Web Devout tidings

Internet Explorer 8 beta 1

Microsoft has released the first beta of Internet Explorer 8. I won’t give a final assessment of its standards support and whatnot until the final release, but here are some of my impressions on the beta so far:

  • It’s really really slow. I feel almost like I’m using Amaya. In particular, the Web Devout site is nearly unusable because the heading backgrounds take forever to render (they are just tiled 2×1 alphatransparent PNGs).
  • Switching to IE 7 mode requires a browser restart. That’s a little annoying, especially since it doesn’t gracefully restore your session like Firefox does during addon changes.
  • It broke the Web. I took a run through Alexa’s top 20 sites (cue rant about Alexa’s methodology), and about half the sites had big glaring display glitches. Yahoo is busted up, CNN is bleeding content… even Microsoft’s own Live.com looks like it has seen better days. I predict that the Web is about to have a lot more meta tags.
  • Web Devout’s headings are standing tall, but not very proud. It looks like IE 8 has a problem with negative margins in generated content. In fact, IE 8 seems to have lots of problems with generated content (which I pretty much expected).
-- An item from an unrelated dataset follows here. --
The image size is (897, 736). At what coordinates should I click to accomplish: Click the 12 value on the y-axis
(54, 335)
Other than that, it’s actually making a good effort at rendering Web Devout properly without any IE-specific rules that apply to IE 8. Still not up to scratch with the other browsers, though.
  • IE 8 still fails 9 tests in the brief CSS test suite I made for IE 7 a while ago.
  • Did I mention it’s really slow?

Keeping in mind what IE 7 beta 1 was like, I’m hoping IE 8 will improve a ton before the final release. But for now, the browser is too slow and buggy to actually use, and it doesn’t help web developers much because there will probably be a lot of additional changes before anything in the engine is final. I’ll dive into it more once Microsoft announces that it’s layout-complete.
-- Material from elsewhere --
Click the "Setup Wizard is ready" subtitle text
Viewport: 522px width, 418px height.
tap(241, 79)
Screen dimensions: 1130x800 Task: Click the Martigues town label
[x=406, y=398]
21 Responses to “Internet Explorer 8 beta 1”

  1. Chris Wilson Says:

    Hi David – a few comments:
    1) this is an early beta. We do have some rough edges, most definitely. Remember, though, that we’ve built an entire new layout engine for standards mode content from scratch. You’ll see a lot of those rough edges smoothed out in future betas.
    2) Breaking the web – yep, that’s the price of standards by default. The web getting a whole lost more meta rags- in the short term, possibly, but I think longer term, though, I think the benefits of being in standards mode will be worth it.
    3) As for perf – new layout engine perf hasn’t been addressed yet, which is probably why it feels slow to you. Programmability perf has been improved, though.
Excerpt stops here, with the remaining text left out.